**TASK STATEMENT**
Reproduce the records word for word, beginning at the line that contains "Given: Click the words 'Platinum Jubilee'" and stopping after the line that contains "Looking at the".

**RECORDS SUPPLIED**
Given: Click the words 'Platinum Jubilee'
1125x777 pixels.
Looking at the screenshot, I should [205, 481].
---
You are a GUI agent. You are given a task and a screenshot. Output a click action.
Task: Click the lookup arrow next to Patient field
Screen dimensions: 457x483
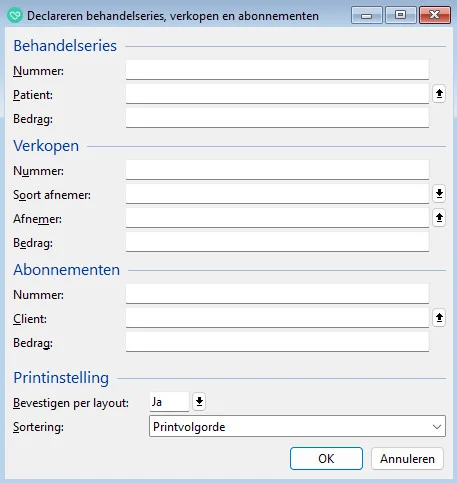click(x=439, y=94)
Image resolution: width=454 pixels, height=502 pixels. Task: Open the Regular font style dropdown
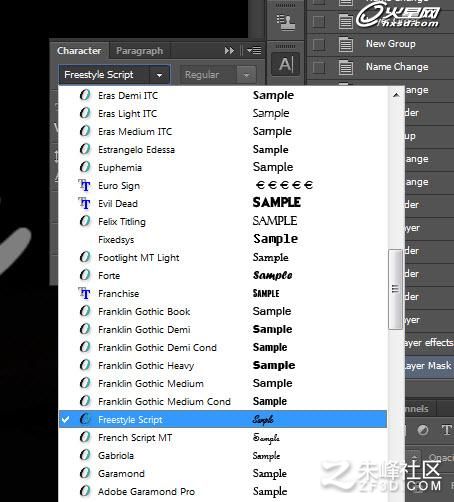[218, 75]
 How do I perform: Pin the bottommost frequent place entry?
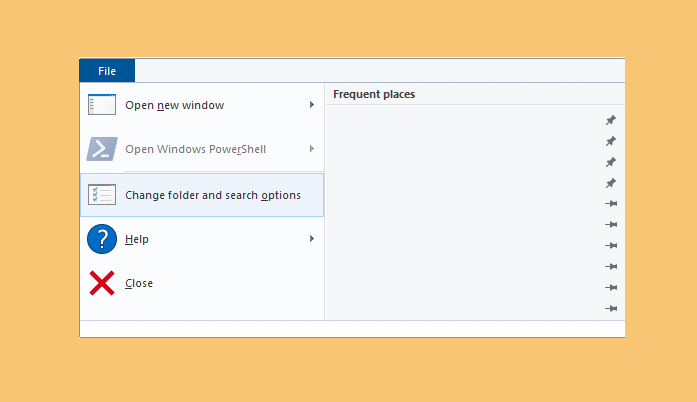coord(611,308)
* * *
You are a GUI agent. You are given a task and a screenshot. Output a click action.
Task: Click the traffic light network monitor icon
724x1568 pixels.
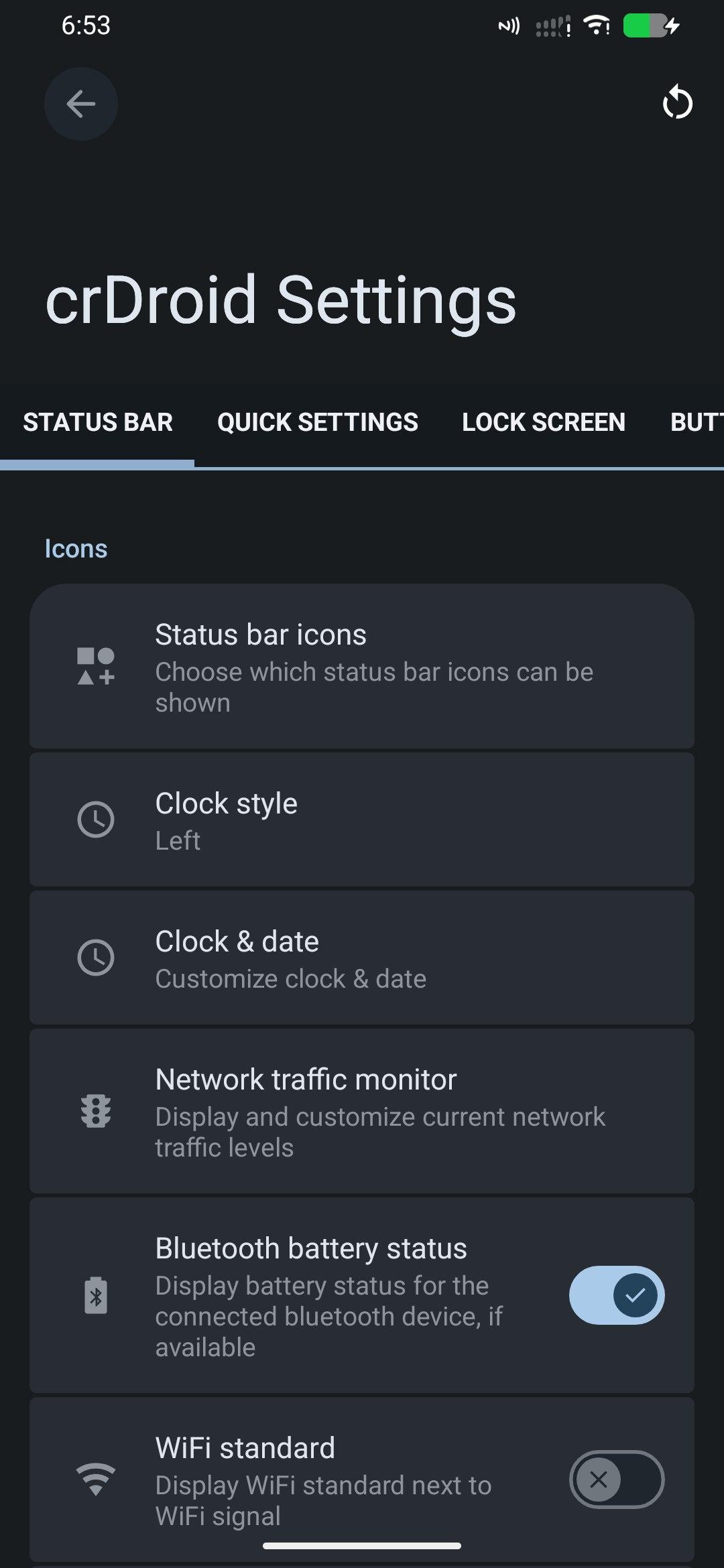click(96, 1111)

**WRITTEN RESPONSE**
Given: Click the words 'Platinum Jubilee'
1125x777 pixels.
Looking at the screenshot, I should [205, 481].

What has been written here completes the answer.